I thought I’d have a go at making some marmalade. Here’s how I did it:
12 Seville oranges
1.5kg unrefined golden granulated sugar
- Using a small sharp kitchen knife score four lines down each fruit from top to bottom, as if you were cutting the fruit into quarters. Cut through the peel but try not to pierce the fruit.
- Peel the peel from the fruit and set the fruit aside.
- Cut each quarter of peel into shreds as thin or as thick as you like. Mine were something like 2 to 3mm thick.
- Squeeze each of the peeled oranges and lemons into a jug. Remove and save all the pulp and pips.
- Make the juice up to 4 litres with cold water and pour it into the bowl with the shredded peel. (I needed to use 2 bowls).
- Tie the saved pith, squeezed-out orange and lemon pulp and the pips in a muslin bag. Put the bag into the bowl of peel and juice and set it aside in a cold place. Leave overnight.
- Next day, tip the juice and shredded peel into a large stainless steel or enamelled saucepan or a preserving pan. Push the muslin bag down under the juice.
- Bring to the boil then lower the heat so that the liquid continues to simmer. It is ready when the peel is totally soft and translucent. This will take anywhere between 40 and an hour-and-a-half, depending purely on how thick you have cut your peel. Mine took just over an hour.
- Meanwhile, sterilise 6 jam jars (mine were 450ml size and I only filled 5 of them)
- Carefully remove the muslin bag and leave it in a bowl until it is cool enough to handle.
- Add the sugar to the peel and juice and crank up the heat, bringing the marmalade to a rolling boil.

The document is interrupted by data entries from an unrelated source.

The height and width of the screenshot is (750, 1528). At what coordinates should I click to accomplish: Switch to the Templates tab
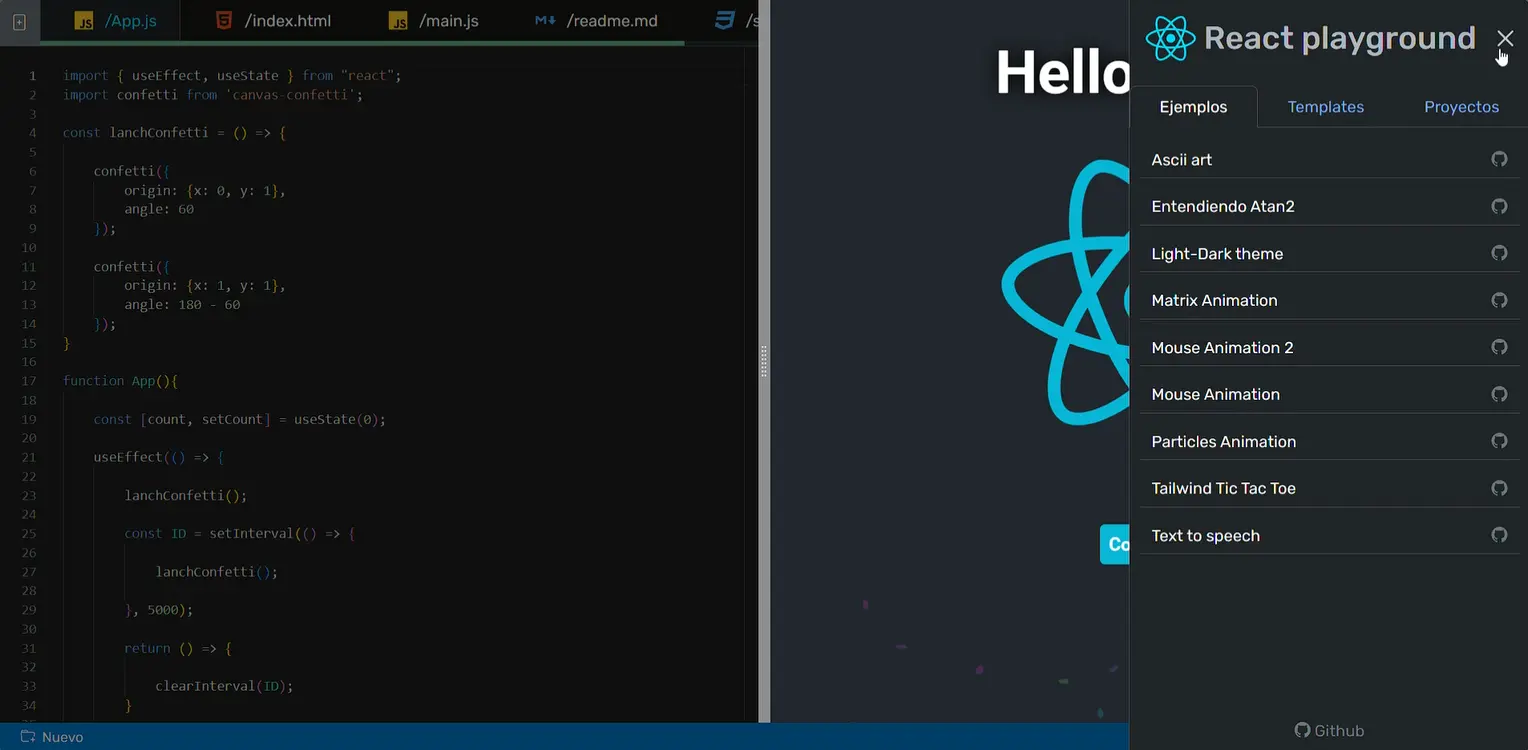1325,106
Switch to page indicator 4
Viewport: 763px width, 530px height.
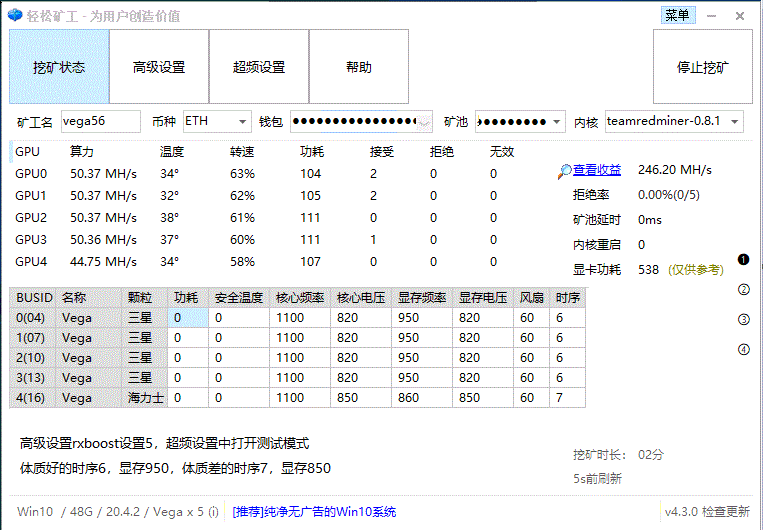pos(743,349)
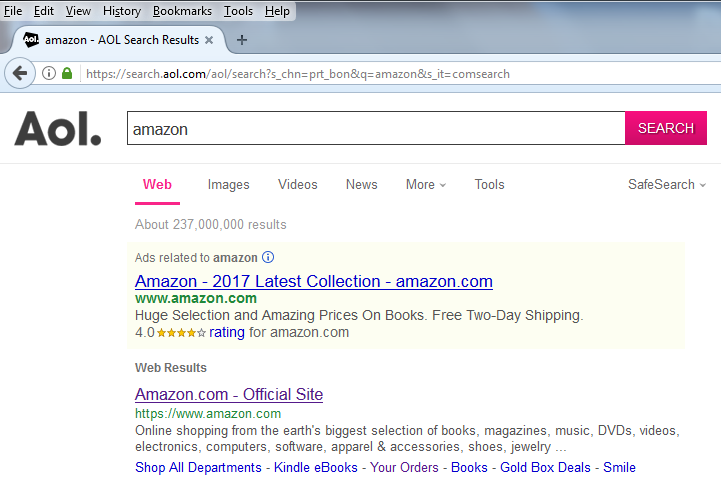Open the Bookmarks menu

(182, 11)
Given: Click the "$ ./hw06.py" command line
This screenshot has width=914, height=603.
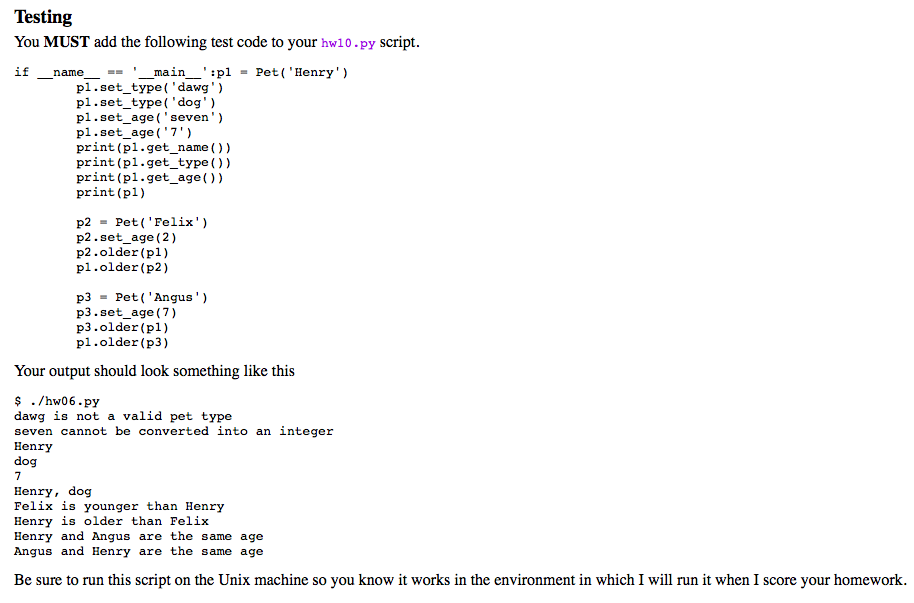Looking at the screenshot, I should tap(57, 401).
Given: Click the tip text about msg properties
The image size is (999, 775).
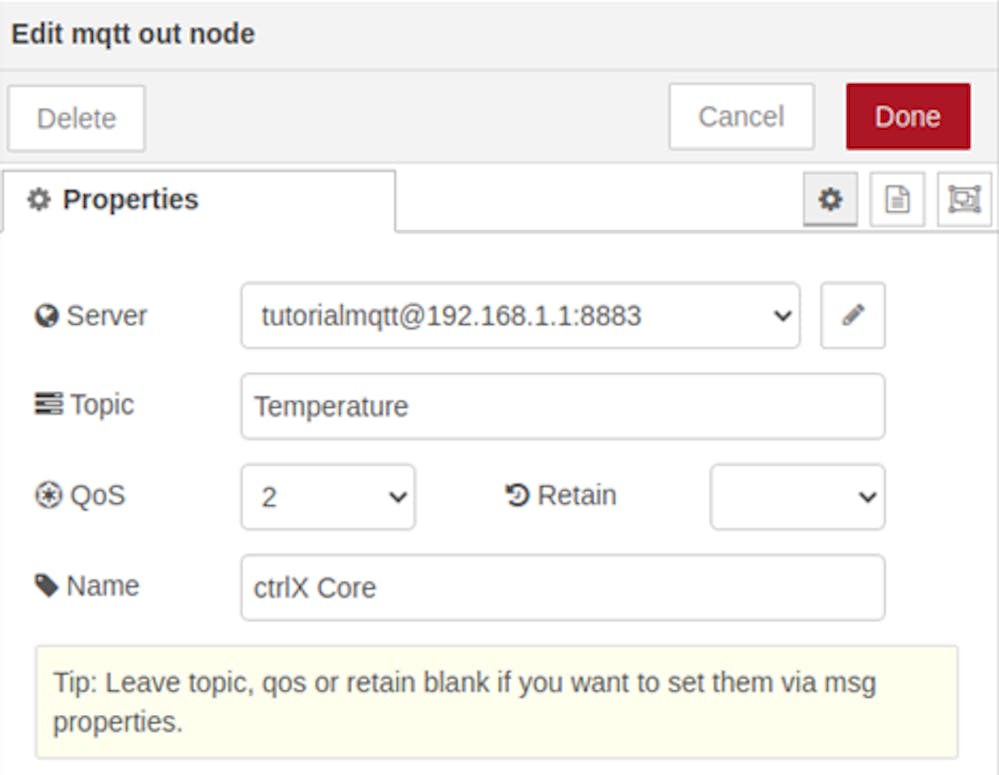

- When the muslin bag is cold enough to handle, squeeze every last bit of juice bag into the pan. This contains much of the pectin that is vital to set the marmalade.
- Skim off any froth that rises to the surface to prevent the marmalade from becoming cloudy.
- Leave at a fast boil for 15 minutes.
- Remove a tablespoon of the preserve, put it on a plate, and pop it into the fridge for a few minutes. If a thick skin forms on the surface of the refrigerated marmalade, then it is ready and you can switch the pan off. If it is still liquid then let the marmalade boil for longer.
- Test every 10 to 15 minutes to see if the marmalade had reached setting consistency.
- If you have a sugar thermometer then the marmalade is ready at 104-105°C.
- Leave to marmalade to cool for 10-15 minutes. This prevents the shreds from floating in the jars and ensures an even distribution.
- Once you are happy that the test sample sets as it should then ladle the marmalade into the sterilised pots and seal immediately. BE CAREFUL – IT IS HOT!
- Label the jars when they are cold.